Cognito is the Devise of the serverless world. Absurdly powerful, but a steep learning curve. Amazon will host your user authentication / authorization for free up to like 50,000 users in a system that they claim is HIPAA eligible and PCI compliant. It provides a hosted UI for user management, MFA, etc. TONS of features.
But the docs are abysmal. There are 2 JS clients. I'm still not sure why. And if you use their API, it is basically an OAuth 2 provider. But I was unable to find anywhere in the docs where it shows how to conduct a complete login flow, which is fairly involved w/ OAuth2. Similarly, there were no docs that discussed how to use Cognito to authorize your GraphQL requests. Lots of source code reading was required to cobble this together.
I didn't have to mess w/ DynamoDB too much, because it's a schemaless data store. That said, I did want to partition the messages by channel. And had I cared about paging through messages, I'd have needed to create a secondary index on the messages table sorted by date to avoid table scans. (I didn't bother.)

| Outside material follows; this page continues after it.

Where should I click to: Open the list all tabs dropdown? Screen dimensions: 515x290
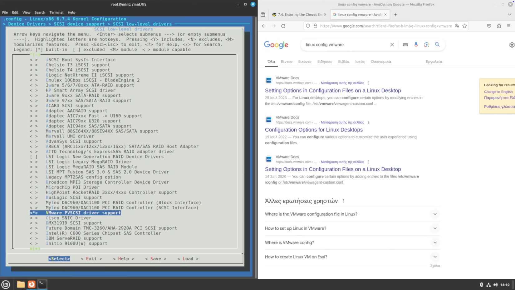(509, 14)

The biggest problem, and if I were interviewing someone, this would be a huge knock in my book, is that there's nary a test in this entire project. There are a few reasons for this.

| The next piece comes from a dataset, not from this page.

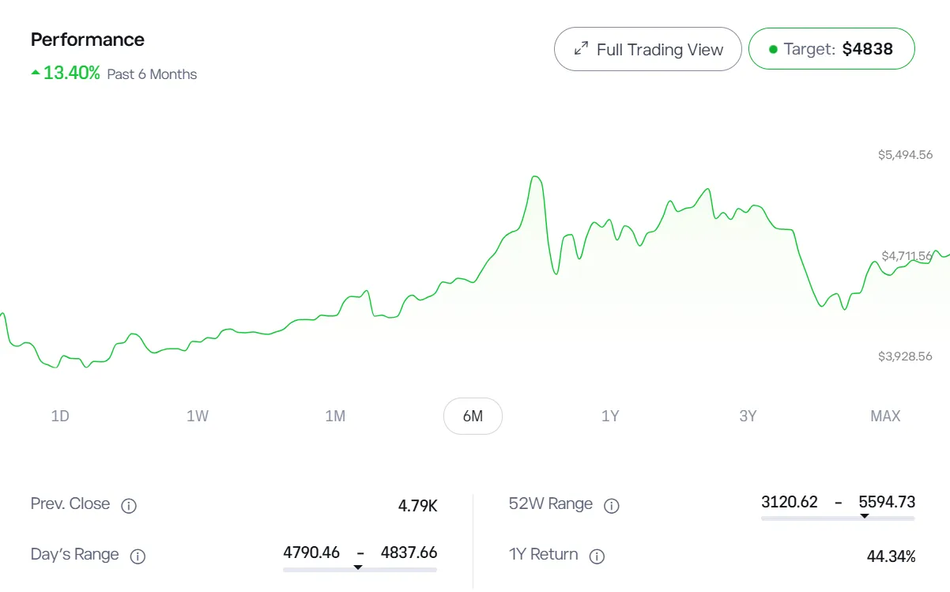This screenshot has height=592, width=950.
Task: Select the 1D time range
Action: tap(60, 416)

- With a serverless backend, I would be forced to either a) create test environments in AWS AppSync and Cognito and run particularly slow & possibly flaky (not local) integration tests, or b) Mock everything out, which would require knowing what to expect before hand, which in this project I almost never did. Compounding this is the fact that forum posts suggest that AWS AppSync can not yet be controlled via CloudFormation. That would leave me with unit testing as the primary option. Just unit testing makes me nervous because it doesn't test the contracts at your boundaries, which makes them useless (at best) for refactoring between components. But even in the serverless project I contributed to, everything was mocked.

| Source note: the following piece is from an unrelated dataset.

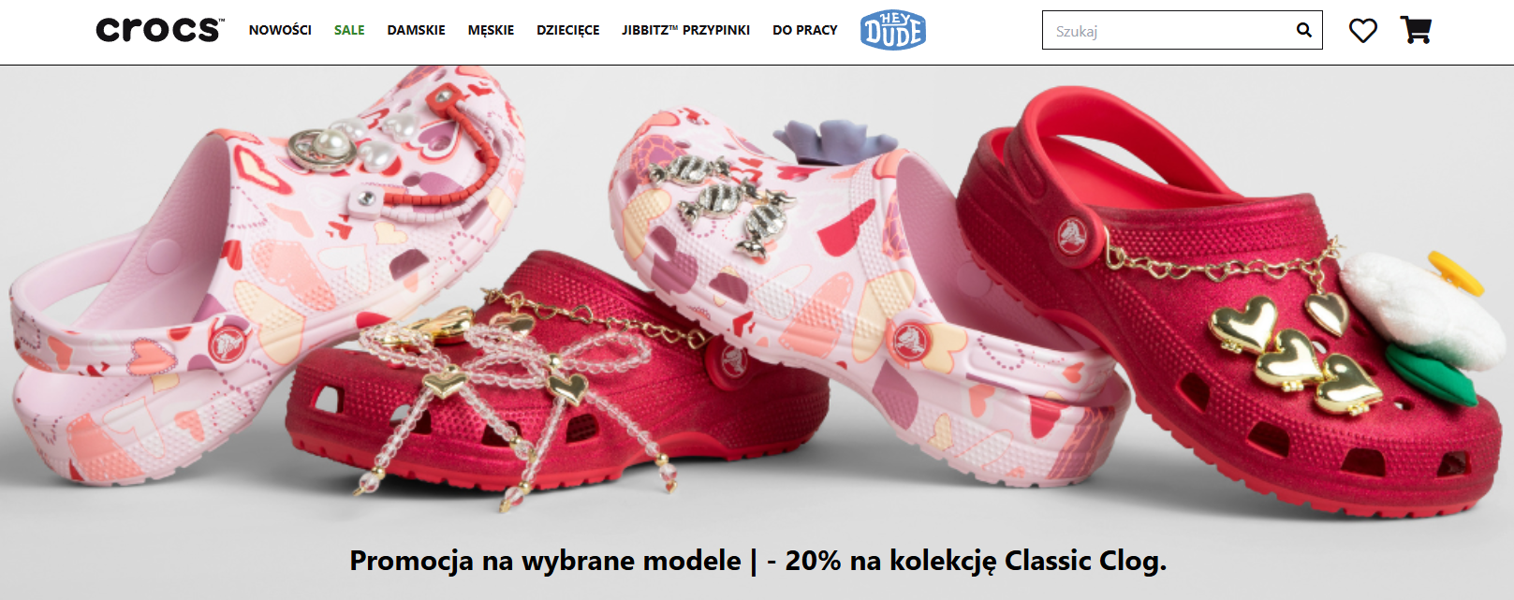The width and height of the screenshot is (1514, 600).
Task: Click the search magnifier icon
Action: click(1303, 30)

- I've already got some experience w/ unit testing in Javascript, so adding them would not have advanced my own knowledge very much. Additionally, unit tests don't help you refactor your code, the way integration tests do. So adding them after the fact once I'd figured out how all this new tech worked together would not have added a tremendous amount of value
There are a few known bugs. The most egregious one is that after you log in, you have to refresh the page manually. This owes to the fact that the docs for Cognito are so abysmal, and while I cobbled something together, the auth code is in the wrong location. The auth code is just there as a PoC. It needs to be refactored heavily.